> **DATA RECORDS**:
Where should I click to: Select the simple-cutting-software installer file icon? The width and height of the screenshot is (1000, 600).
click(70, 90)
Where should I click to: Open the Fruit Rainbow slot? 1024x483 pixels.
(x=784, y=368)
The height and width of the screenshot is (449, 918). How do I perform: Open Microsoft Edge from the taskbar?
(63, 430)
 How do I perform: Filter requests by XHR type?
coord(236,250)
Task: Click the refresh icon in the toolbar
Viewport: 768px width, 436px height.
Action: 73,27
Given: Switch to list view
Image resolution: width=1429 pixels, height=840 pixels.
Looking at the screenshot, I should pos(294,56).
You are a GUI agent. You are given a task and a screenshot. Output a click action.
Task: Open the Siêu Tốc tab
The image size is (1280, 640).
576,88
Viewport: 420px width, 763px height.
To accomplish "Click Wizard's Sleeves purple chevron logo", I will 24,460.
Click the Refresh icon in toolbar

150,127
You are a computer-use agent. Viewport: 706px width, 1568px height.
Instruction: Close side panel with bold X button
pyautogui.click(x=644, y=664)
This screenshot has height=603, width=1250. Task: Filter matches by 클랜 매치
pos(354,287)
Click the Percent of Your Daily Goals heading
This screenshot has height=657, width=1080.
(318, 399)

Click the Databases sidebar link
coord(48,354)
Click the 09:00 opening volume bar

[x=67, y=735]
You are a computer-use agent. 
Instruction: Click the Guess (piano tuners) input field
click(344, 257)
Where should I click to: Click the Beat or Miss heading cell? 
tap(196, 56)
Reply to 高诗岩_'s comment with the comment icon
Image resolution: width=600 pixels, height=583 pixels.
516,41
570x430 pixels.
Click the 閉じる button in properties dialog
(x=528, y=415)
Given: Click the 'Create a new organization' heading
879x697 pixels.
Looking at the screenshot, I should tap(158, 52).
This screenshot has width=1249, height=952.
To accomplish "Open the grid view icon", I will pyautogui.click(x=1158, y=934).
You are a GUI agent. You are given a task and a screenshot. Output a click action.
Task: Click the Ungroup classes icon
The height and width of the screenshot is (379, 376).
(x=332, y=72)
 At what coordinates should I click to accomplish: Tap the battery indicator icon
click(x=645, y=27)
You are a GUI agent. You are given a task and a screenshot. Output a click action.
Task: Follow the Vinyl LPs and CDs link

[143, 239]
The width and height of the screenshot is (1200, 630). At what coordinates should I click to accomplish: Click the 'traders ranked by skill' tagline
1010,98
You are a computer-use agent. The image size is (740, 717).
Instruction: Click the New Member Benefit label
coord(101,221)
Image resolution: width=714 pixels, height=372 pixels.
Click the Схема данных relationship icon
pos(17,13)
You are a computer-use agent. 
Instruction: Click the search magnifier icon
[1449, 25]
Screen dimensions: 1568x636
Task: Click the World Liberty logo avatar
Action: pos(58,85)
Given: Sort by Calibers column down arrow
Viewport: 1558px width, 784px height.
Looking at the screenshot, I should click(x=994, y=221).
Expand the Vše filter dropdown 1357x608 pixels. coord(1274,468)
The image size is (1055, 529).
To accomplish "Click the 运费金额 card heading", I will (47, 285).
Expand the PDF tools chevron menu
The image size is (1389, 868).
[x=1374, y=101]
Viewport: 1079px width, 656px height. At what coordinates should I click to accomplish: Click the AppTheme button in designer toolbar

> **WHAT TO DO**:
Please return all of the entries above, exactly and completely.

> **OUTPUT FOR THIS TASK**:
Where should I click to: Select the simple-cutting-software installer file icon? The width and height of the screenshot is (1000, 600).
click(70, 90)
Where should I click to: Open the Fruit Rainbow slot? 1024x483 pixels.
(x=784, y=368)
The height and width of the screenshot is (449, 918). How do I perform: Open Microsoft Edge from the taskbar?
(63, 430)
 How do I perform: Filter requests by XHR type?
coord(236,250)
Task: Click the refresh icon in the toolbar
Viewport: 768px width, 436px height.
Action: 73,27
Given: Switch to list view
Image resolution: width=1429 pixels, height=840 pixels.
Looking at the screenshot, I should pos(294,56).
You are a GUI agent. You are given a task and a screenshot. Output a click action.
Task: Open the Siêu Tốc tab
The image size is (1280, 640).
576,88
Viewport: 420px width, 763px height.
To accomplish "Click Wizard's Sleeves purple chevron logo", I will 24,460.
Click the Refresh icon in toolbar

150,127
You are a computer-use agent. Viewport: 706px width, 1568px height.
Instruction: Close side panel with bold X button
pyautogui.click(x=644, y=664)
This screenshot has height=603, width=1250. Task: Filter matches by 클랜 매치
pos(354,287)
Click the Percent of Your Daily Goals heading
This screenshot has height=657, width=1080.
(318, 399)

Click the Databases sidebar link
coord(48,354)
Click the 09:00 opening volume bar

[x=67, y=735]
You are a computer-use agent. 
Instruction: Click the Guess (piano tuners) input field
click(344, 257)
Where should I click to: Click the Beat or Miss heading cell? 
tap(196, 56)
Reply to 高诗岩_'s comment with the comment icon
Image resolution: width=600 pixels, height=583 pixels.
516,41
570x430 pixels.
Click the 閉じる button in properties dialog
(x=528, y=415)
Given: Click the 'Create a new organization' heading
879x697 pixels.
Looking at the screenshot, I should tap(158, 52).
This screenshot has width=1249, height=952.
To accomplish "Open the grid view icon", I will pyautogui.click(x=1158, y=934).
You are a GUI agent. You are given a task and a screenshot. Output a click action.
Task: Click the Ungroup classes icon
The height and width of the screenshot is (379, 376).
(x=332, y=72)
 At what coordinates should I click to accomplish: Tap the battery indicator icon
click(x=645, y=27)
You are a GUI agent. You are given a task and a screenshot. Output a click action.
Task: Follow the Vinyl LPs and CDs link

[143, 239]
The width and height of the screenshot is (1200, 630). At what coordinates should I click to accomplish: Click the 'traders ranked by skill' tagline
1010,98
You are a computer-use agent. The image size is (740, 717).
Instruction: Click the New Member Benefit label
coord(101,221)
Image resolution: width=714 pixels, height=372 pixels.
Click the Схема данных relationship icon
pos(17,13)
You are a computer-use agent. 
Instruction: Click the search magnifier icon
[1449, 25]
Screen dimensions: 1568x636
Task: Click the World Liberty logo avatar
Action: pos(58,85)
Given: Sort by Calibers column down arrow
Viewport: 1558px width, 784px height.
Looking at the screenshot, I should click(x=994, y=221).
Expand the Vše filter dropdown 1357x608 pixels. coord(1274,468)
The image size is (1055, 529).
To accomplish "Click the 运费金额 card heading", I will (47, 285).
Expand the PDF tools chevron menu
The image size is (1389, 868).
[x=1374, y=101]
Viewport: 1079px width, 656px height. At what coordinates should I click to accomplish: Click the AppTheme button in designer toolbar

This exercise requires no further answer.